Yasayla değil, siyasal icraatla, KHK’larla işlerini kaybettikleri için, aç kaldıkları için kaçan insanlar… O sularda boğulan çocuklarının karnını doyuramadıkları için, vebalı muamelesi görüp, sosyal linç, dışlama ve tecride uğradıkları için kaçan on binlerce insan… Haklarında açılan davalardan beraat almalarına rağmen, pasaportlarını alamayan, nefes alamayan, psikolojik çöküntü geçiren binlerce insan, intihar eden onlarca insan…

Tabii ki, resmi tarih memurları “devletin düşmanlarını temizlediği muhteşem bir organizasyon” diye yazacaklar bütün bu olup bitenleri. Ama biz de, devrim kardeşlerinin beraber yürüdükleri yollarda birbirleriyle kapışmaları vesilesiyle, Bizans’tan Osmanlı’dan bu yana gelen bir devlet geleneğinin bundan nasıl beslendiğini ve gücünü tazelediğini bileceğiz. Bunu “bileceğiz” ama hiçbir zaman tam olarak bilemeyeceğimiz ve öte yandan hep “hissedeceğimiz” bir başka iz kalacak. Memleketin hafızasına, darbeler, baskılar, sürgünler tarihine ve o tarihin “ölçülemeyen” yaraları arasına yeni bir “travma” olarak yazılacak bu olaylar zinciri…

Kimliğe göre vicdan

Üstelik bu travma, sadece KHK’lı, FETÖcü, METÖcü olarak damgalanan insanların travması değil. Bu memlekette yaşayan ve aslında önceki memleket hallerinden zaten yeteri kadar olumsuz anlamda nasiplenmiş ortalama insan hallerini de bir kere daha ortasından yaran bir travma… Üstelik, yüzlerce insanı 15 Temmuz’da acımasızca katleden, kuruların yanında yaşların yanmasından hiç beis görmeyen bir zihniyetin ürettiği bir travma bu. Bu zihniyet, “insanlar” (çocuk, kadın, yaşlı fark etmiyor) hakkında herhangi bir beis görmüyor; çünkü bu zihniyet zaten sadece ve sadece muhayyel bir beka meselesi vasıtasıyla kimlik inşa edip, o kimliğin altına girenlere, çıkarlarını koruma garantisi veriyor.
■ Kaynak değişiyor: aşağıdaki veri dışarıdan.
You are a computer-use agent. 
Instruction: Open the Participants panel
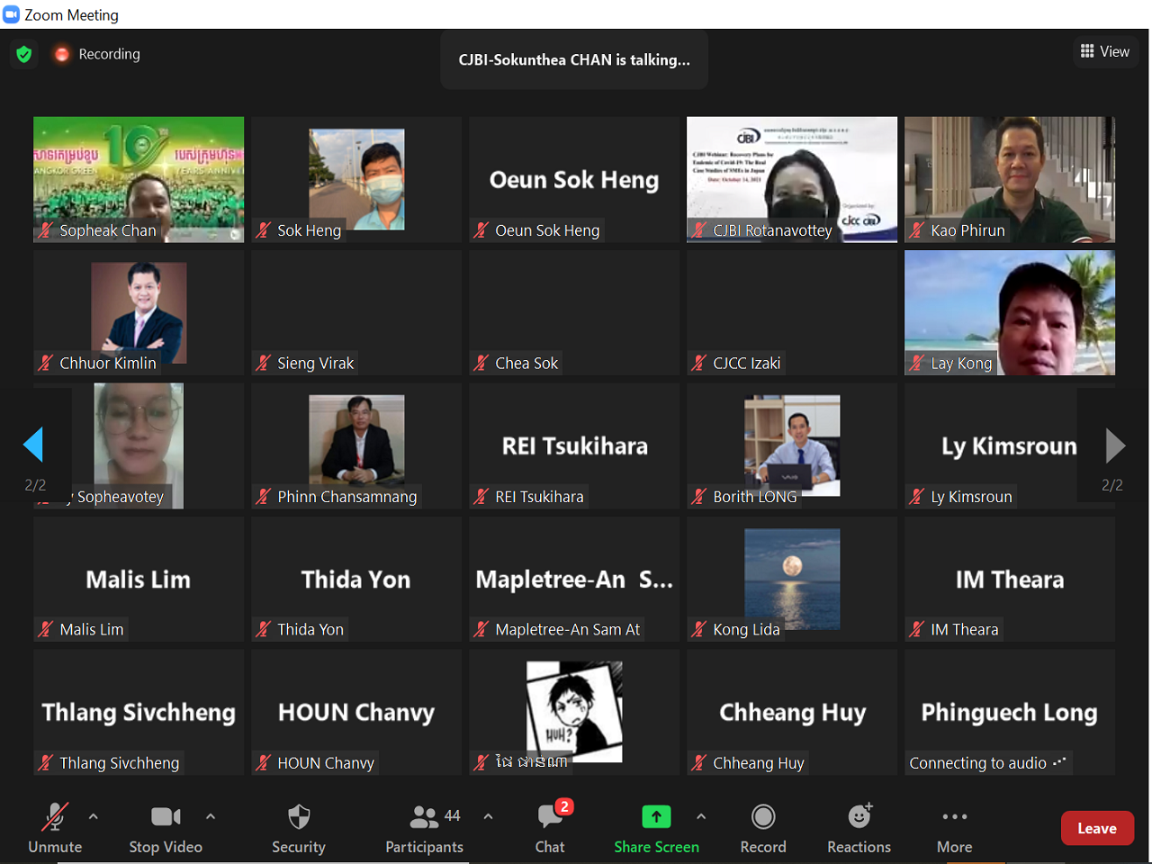point(424,817)
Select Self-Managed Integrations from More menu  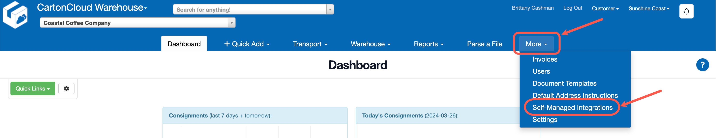pyautogui.click(x=572, y=107)
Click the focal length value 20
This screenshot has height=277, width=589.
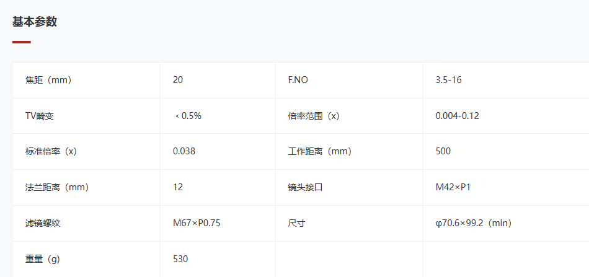178,81
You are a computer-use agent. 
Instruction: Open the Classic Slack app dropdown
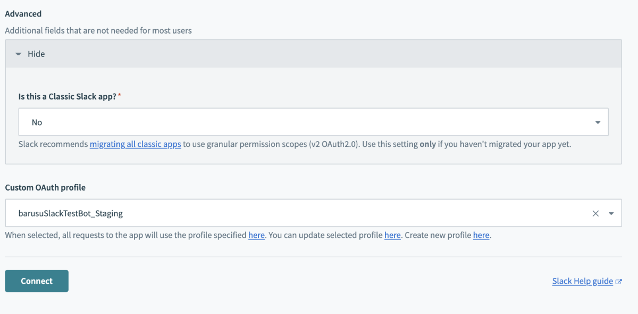coord(314,122)
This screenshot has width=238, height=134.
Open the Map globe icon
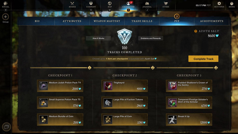110,3
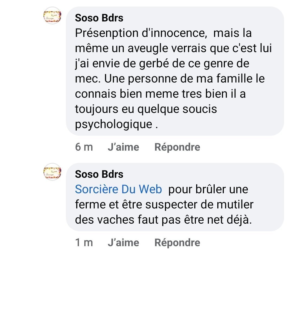Like the comment posted 1 m ago
This screenshot has height=314, width=293.
coord(123,243)
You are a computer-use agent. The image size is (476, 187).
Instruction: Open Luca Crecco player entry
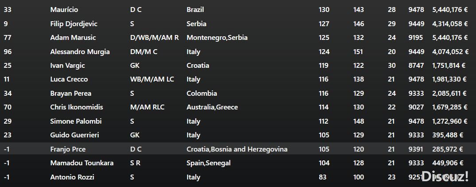click(69, 79)
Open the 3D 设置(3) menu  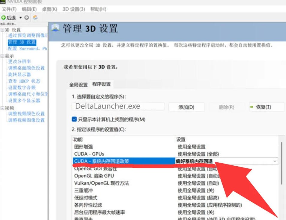pos(70,9)
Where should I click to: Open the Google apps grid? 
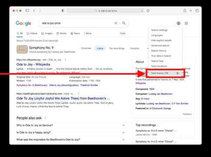[x=186, y=23]

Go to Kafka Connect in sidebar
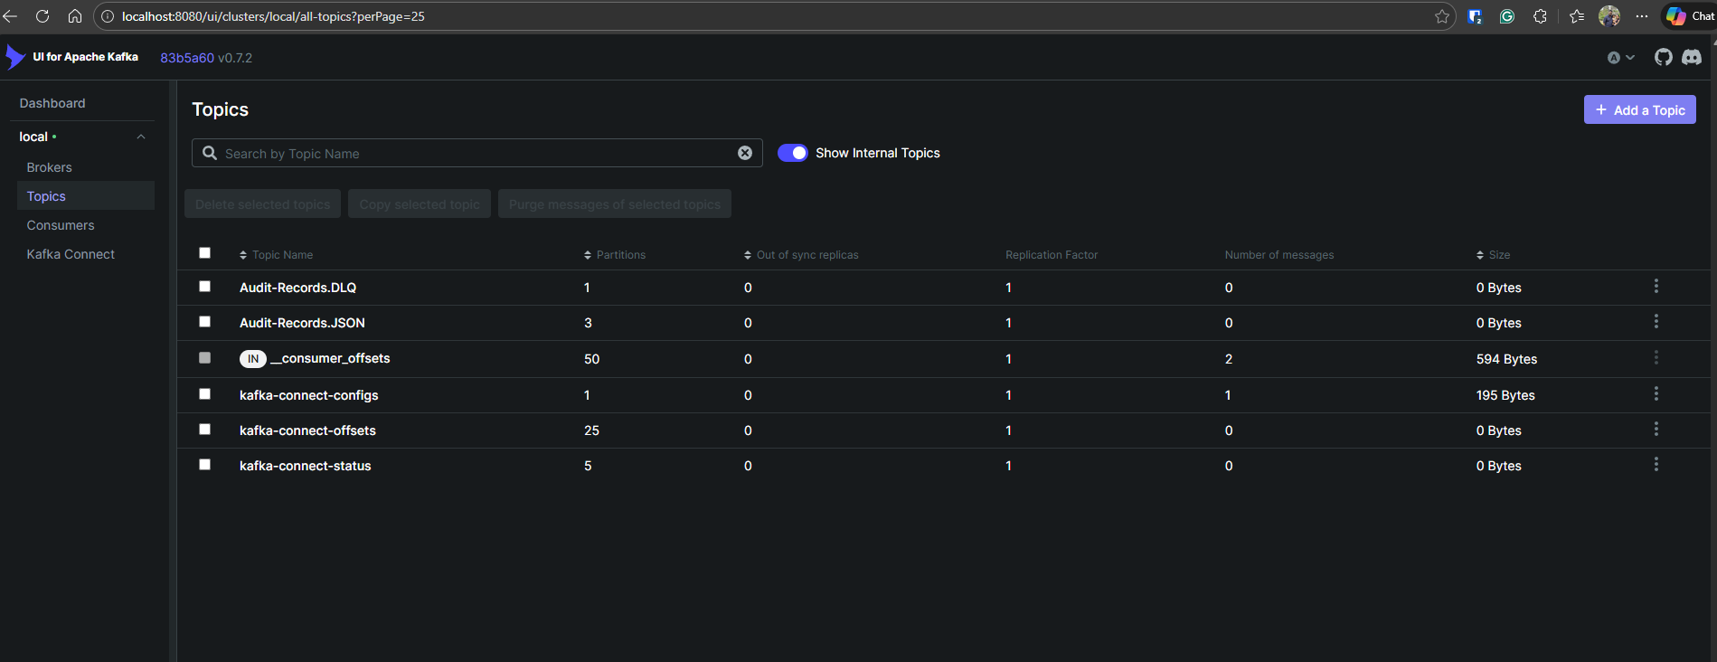[71, 254]

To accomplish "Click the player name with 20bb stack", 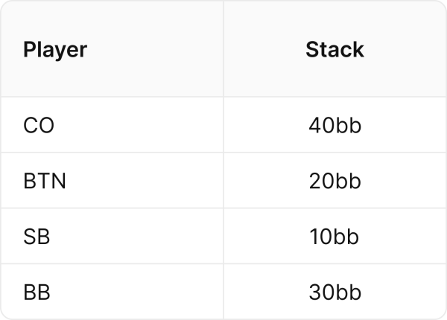I will (x=45, y=181).
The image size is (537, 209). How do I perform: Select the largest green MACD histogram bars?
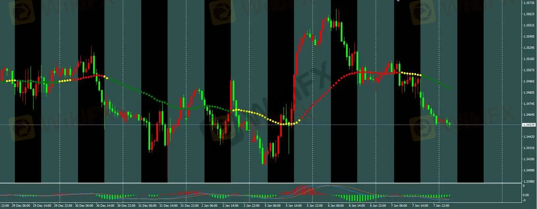[x=360, y=198]
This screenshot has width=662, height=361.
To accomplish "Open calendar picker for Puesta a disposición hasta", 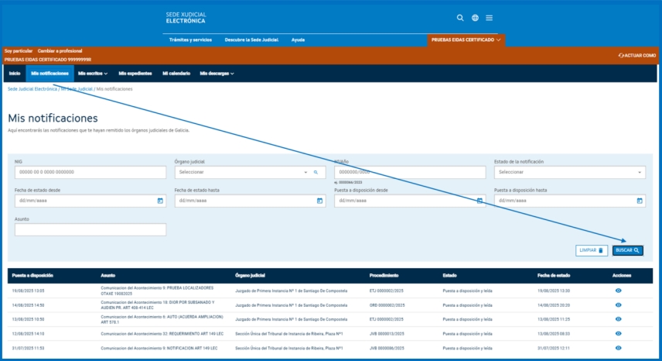I will click(x=640, y=201).
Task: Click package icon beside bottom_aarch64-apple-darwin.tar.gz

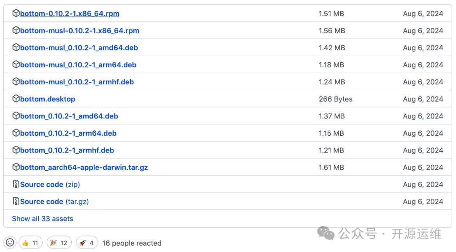Action: coord(16,167)
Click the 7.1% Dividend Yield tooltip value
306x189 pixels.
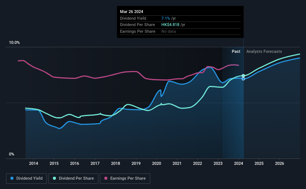tap(165, 18)
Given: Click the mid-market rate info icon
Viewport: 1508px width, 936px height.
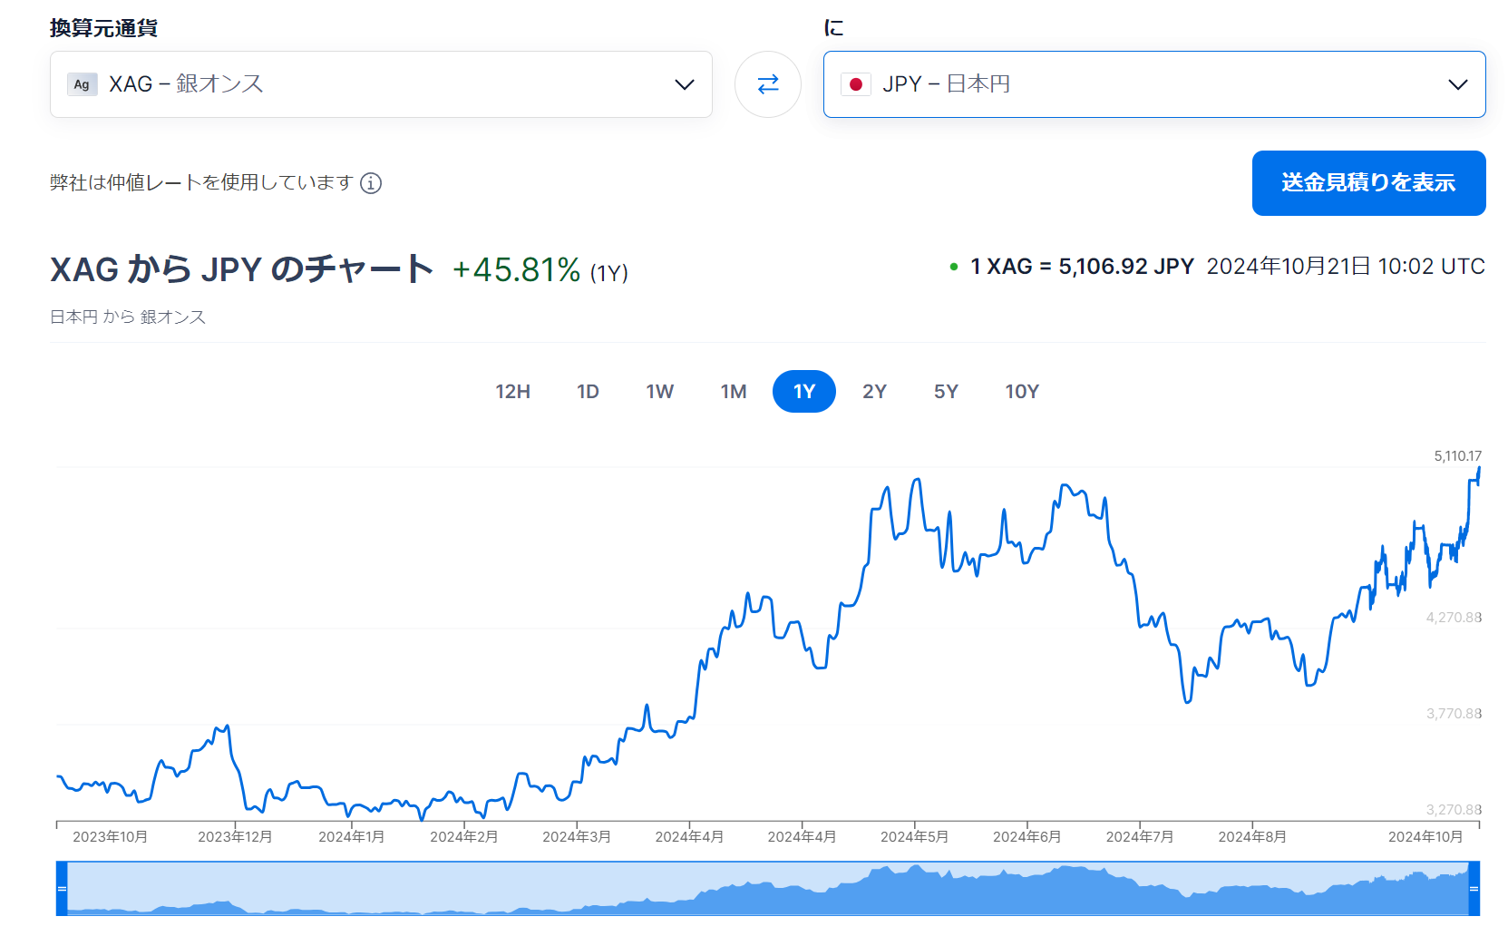Looking at the screenshot, I should (x=371, y=183).
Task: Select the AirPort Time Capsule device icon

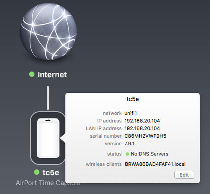Action: coord(48,138)
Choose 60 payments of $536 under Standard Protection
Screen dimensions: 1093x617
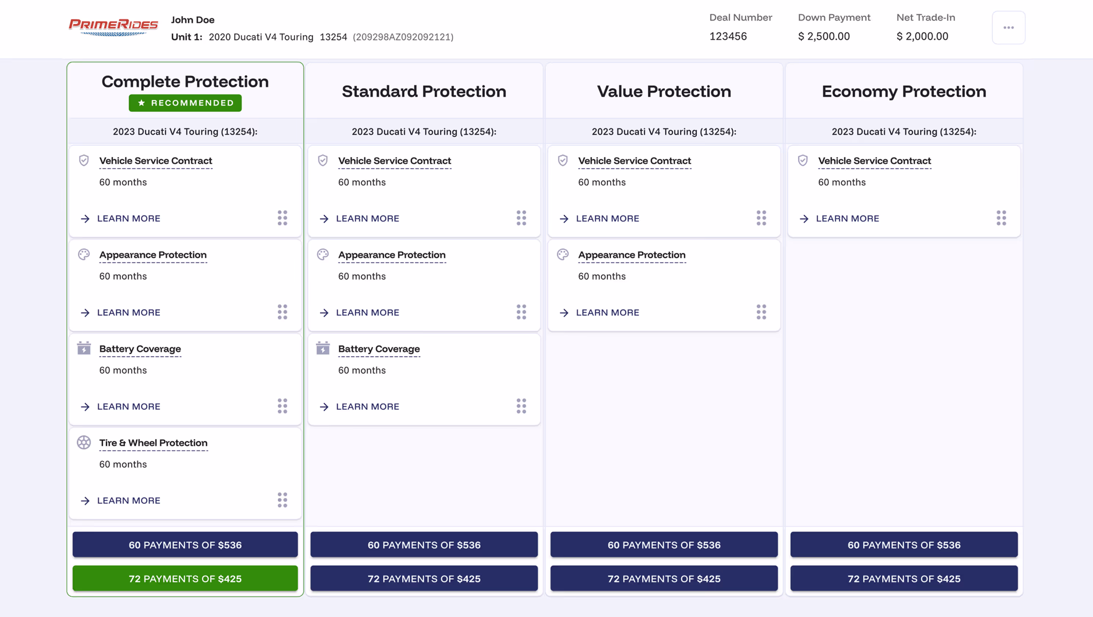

Bir strateji olarak bu zihniyetin tezahürlerini ve sıradan insanlar tarafından tüketildiğinde ortaya çıkan sonuçlarını, mesela iç parçalayıcı bir vaka olarak Alan Kurdi (Aylan bebek) meselesi vasıtasıyla hatırlayalım. Bütün memleket olarak, Alan bebeğin sahile vurmuş cansız bedenini görünce çok üzülmüştük ve içimiz parçalanmıştı. Sonra çocuğun Kürt olduğu öğrenildiğinde, sosyal medyada gözyaşı dökenlerin yarısı, “Pardon! Yanlışlıkla üzülmüşüz!” demişlerdi.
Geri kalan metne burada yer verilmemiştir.